伊予三島から次の観音寺までのJR運賃はいくらだったか、メモを取り忘れた。とりあえず300円ほどとしておこう。この移動時に、私の遍路行も四国最後の讃岐路に入った。午後3時過ぎに観音寺駅からほど近い遍路宿Iに着いたところ、八十年配のご主人が「ここに荷物を置いて六十八番神恵院(ジンネイン)と六十九番観音寺(カンノンジ)にお参りしてきなさい」とおっしゃるので、疲れてはいたがその通りにした。宿から徒歩で30分ほどかかるこの二つの寺は何と同じ境内に隣合わせとなっており、罰当たりな言い方ながら、巡拝するにはきわめて効率的だ。当初予定では翌日に参拝するつもりであったので、宿のご主人の言われる通りにして何か得をした気分になった。

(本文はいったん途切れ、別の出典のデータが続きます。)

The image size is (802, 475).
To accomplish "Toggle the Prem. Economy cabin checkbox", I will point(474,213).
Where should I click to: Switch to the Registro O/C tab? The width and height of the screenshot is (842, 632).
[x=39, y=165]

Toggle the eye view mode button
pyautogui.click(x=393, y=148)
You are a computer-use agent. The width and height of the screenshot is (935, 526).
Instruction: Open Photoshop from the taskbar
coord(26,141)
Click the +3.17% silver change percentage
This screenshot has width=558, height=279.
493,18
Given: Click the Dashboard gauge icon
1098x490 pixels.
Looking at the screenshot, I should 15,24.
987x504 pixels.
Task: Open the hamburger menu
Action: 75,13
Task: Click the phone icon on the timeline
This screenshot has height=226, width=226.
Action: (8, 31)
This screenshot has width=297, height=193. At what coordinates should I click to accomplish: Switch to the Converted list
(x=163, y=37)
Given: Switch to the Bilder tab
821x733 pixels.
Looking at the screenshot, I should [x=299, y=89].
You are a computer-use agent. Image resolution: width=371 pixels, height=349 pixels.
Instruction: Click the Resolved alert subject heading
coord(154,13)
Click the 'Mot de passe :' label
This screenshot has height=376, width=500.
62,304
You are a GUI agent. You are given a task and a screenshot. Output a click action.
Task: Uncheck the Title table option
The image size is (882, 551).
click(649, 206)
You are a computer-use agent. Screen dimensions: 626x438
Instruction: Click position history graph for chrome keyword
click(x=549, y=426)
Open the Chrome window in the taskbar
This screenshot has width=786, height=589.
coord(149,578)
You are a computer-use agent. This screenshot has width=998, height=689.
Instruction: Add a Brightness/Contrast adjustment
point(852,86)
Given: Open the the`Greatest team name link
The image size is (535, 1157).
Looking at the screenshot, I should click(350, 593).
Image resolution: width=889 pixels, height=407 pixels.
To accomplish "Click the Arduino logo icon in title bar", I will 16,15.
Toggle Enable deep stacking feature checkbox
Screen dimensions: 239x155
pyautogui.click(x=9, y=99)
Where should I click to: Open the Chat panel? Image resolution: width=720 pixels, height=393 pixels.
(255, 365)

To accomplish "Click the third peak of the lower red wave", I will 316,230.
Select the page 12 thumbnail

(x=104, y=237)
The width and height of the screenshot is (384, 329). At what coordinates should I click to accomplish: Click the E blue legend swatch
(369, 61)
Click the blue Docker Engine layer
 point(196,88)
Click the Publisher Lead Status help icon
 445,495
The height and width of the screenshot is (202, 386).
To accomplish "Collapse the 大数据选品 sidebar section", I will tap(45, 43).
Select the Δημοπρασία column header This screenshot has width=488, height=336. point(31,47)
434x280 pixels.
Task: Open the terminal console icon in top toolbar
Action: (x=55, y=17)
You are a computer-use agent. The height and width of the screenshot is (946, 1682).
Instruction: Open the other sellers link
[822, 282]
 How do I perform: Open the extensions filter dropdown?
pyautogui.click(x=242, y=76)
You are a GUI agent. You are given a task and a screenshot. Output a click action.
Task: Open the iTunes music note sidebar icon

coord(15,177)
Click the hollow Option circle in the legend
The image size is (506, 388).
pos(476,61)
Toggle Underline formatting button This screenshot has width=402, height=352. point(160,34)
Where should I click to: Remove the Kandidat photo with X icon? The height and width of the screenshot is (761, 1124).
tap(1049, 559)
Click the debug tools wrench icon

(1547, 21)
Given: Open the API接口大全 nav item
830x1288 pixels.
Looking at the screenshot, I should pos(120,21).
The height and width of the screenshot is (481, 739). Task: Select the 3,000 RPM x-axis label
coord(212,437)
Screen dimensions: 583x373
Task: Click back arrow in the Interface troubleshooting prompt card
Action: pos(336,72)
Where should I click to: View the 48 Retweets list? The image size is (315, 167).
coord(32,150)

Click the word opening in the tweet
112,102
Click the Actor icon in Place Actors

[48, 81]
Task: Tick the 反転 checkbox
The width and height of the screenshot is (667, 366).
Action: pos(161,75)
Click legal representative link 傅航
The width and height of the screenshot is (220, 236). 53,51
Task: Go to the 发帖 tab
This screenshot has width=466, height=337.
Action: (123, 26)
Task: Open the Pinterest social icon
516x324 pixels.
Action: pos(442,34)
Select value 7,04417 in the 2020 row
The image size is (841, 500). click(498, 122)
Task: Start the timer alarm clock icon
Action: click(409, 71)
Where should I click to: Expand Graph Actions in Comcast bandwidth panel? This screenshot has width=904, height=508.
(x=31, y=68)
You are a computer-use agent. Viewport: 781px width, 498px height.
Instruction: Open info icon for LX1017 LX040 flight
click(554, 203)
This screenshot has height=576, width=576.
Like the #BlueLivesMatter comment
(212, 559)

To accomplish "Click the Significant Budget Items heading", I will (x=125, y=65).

近くには銭形平次の投げ銭である“寛永通宝”を模した砂の造形があるとのことだったが、日が暮れかけ道を聞く人も見当たらず、面倒になって見物しなかった。観音寺は伝統ある門前町で落ち着いた街並みだが、隣の伊予三島の製紙会社のような有力雇用先が乏しいようで、メインストリートとおぼしき商店街ではシャッターを閉ざしたところが目立つ。
I旅館は相当に歴史のありそうな、部屋数もかなりある遍路宿だが、今治のS旅館よりさらに年輩の夫婦が細々と営んでおり、息子さんが跡取りにはならぬとのことで、寂しさを漂わせていた。この日の歩行は15,000歩、11km。宿泊代一泊二食付き6,500円。